Indonesia’s Massive Rafale Expansion: 66 French Jets Set to Redefine Southeast Asia’s Air Power Balance
“Jakarta’s Ambitious Rafale Buy Sets New Benchmark for Regional Deterrence and Interoperability in the Indo-Pacific”

Indonesia is reportedly on the verge of finalising an expanded defence package with France that will see the archipelagic giant acquire another 24 Dassault Rafale multirole fighter jets — a move poised to reshape Southeast Asia’s strategic balance of power for the next decade.
Revealed by La Tribune on July 4, 2025, the upgraded deal will likely be inked during President Prabowo Subianto’s official state visit to Paris, where he is set to attend France’s iconic Bastille Day military parade on July 14 as guest of honour.
This milestone purchase comes just weeks after Jakarta’s initial plan to acquire 12 additional Rafales during bilateral talks in May, but with fresh momentum behind defence ties, the order has doubled in scale.
The expanded agreement signals Indonesia’s clear urgency to fortify its aerial combat capabilities and modernise its ageing, fragmented fighter fleet at a time when regional flashpoints — from the South China Sea to the Strait of Malacca — are increasingly contested by rival powers.
This latest buy will add to Indonesia’s original Rafale contract signed with Dassault Aviation in February 2022, when Jakarta agreed to procure 42 Rafales in three tranches.
Under that earlier deal, the phased purchases involved 6, 18, and another 18 jets, with procurement tranches activated in February 2022, August 2023, and January 2024 respectively.
Deliveries of the first batch are due to commence in early 2026, meaning that the new order for 24 additional Rafales could be synchronised into the same delivery timeline, accelerating Indonesia’s transition to a modern multirole fighter fleet.

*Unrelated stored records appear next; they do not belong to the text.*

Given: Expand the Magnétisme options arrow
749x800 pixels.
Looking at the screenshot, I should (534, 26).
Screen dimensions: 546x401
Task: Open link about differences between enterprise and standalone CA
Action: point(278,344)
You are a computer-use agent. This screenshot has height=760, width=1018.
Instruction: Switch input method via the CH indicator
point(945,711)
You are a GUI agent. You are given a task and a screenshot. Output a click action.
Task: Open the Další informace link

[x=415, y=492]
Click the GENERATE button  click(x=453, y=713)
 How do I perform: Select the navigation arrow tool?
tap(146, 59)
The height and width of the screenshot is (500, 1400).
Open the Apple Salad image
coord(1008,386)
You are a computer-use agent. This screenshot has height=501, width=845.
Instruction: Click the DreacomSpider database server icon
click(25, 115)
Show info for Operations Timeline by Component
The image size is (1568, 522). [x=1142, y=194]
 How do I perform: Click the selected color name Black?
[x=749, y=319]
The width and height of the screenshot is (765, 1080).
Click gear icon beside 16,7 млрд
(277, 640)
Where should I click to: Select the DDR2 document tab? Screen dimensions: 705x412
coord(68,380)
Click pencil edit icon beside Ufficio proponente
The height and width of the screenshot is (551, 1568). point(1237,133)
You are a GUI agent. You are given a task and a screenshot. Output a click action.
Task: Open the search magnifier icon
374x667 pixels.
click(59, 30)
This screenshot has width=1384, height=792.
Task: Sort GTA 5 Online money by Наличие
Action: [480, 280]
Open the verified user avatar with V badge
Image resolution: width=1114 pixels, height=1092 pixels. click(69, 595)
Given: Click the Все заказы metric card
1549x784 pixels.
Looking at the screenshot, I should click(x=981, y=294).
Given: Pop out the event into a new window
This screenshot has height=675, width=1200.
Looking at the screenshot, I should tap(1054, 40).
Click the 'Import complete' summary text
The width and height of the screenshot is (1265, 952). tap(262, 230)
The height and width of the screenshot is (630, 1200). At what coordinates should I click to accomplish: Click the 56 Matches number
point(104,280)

By pushing its Rafale fleet to an impressive total of 66 aircraft, Indonesia will emerge as the largest non-European operator of the French-built 4.5-generation fighter — putting it on par with top-tier regional air forces in terms of advanced capability and operational flexibility.
For Dassault Aviation, this marks a major industrial and strategic win, reinforcing France’s presence as a trusted security partner in the Indo-Pacific — a region now at the forefront of global military realignments.
President Prabowo’s high-profile attendance at France’s national day parade is more than diplomatic pageantry; it symbolises the growing depth of Jakarta-Paris defence relations and France’s intent to anchor itself more firmly in Southeast Asian security affairs.
Regional analysts see Indonesia’s expanded Rafale commitment as a calibrated response to rising maritime and airspace tensions in its vast backyard, with grey zone tactics, maritime intrusions, and rival military build-ups fuelling a steady Indo-Pacific arms race.
For Jakarta, this is about more than numbers; it is about standardisation, interoperability, and technological edge.
Indonesia’s current combat aviation inventory remains a patchwork of legacy F-16s, a handful of Russian-built Su-27 and Su-30 Flankers, and older fighters that have become increasingly burdensome to maintain due to spare parts challenges and geopolitical sanctions.
Publicly available data shows the Indonesian Air Force fields fewer than 50 operational combat jets across its Fighter (FTR) and Fighter Ground Attack (FGA) categories — a force that struggles to project deterrence across the archipelago’s sprawling maritime domain.

With 66 Rafales, Indonesia will plug critical operational gaps, enabling its air force to field a coherent, standardised frontline fleet capable of rapid deployment and sustained high-intensity missions.
The Rafale F4 variant, which Indonesia is acquiring, represents Dassault’s most advanced configuration yet.
It brings an AESA radar with greater detection range and resistance to jamming, improved sensor fusion, sophisticated electronic warfare suites, and full compatibility with the latest guided weapons including beyond-visual-range air-to-air missiles and precision stand-off strike munitions.
These upgrades mean the Indonesian Air Force will be able to monitor, deter, and if necessary, contest any unauthorised incursions deep inside its air and maritime zones — a crucial capability as the region becomes a chessboard for rival power projection.
Indonesia’s vast territorial waters, straddling key global shipping arteries like the Strait of Malacca and the South China Sea, demand a robust aerial deterrent to safeguard vital sea lines of communication from state and non-state threats alike.
Beyond fighters, France’s growing defence footprint in Indonesia extends to big-ticket naval assets and land systems.
Jakarta has signalled its intent to finalise a deal for at least two Scorpène-class submarines equipped with air-independent propulsion (AIP) — a capability multiplier for stealthy undersea operations.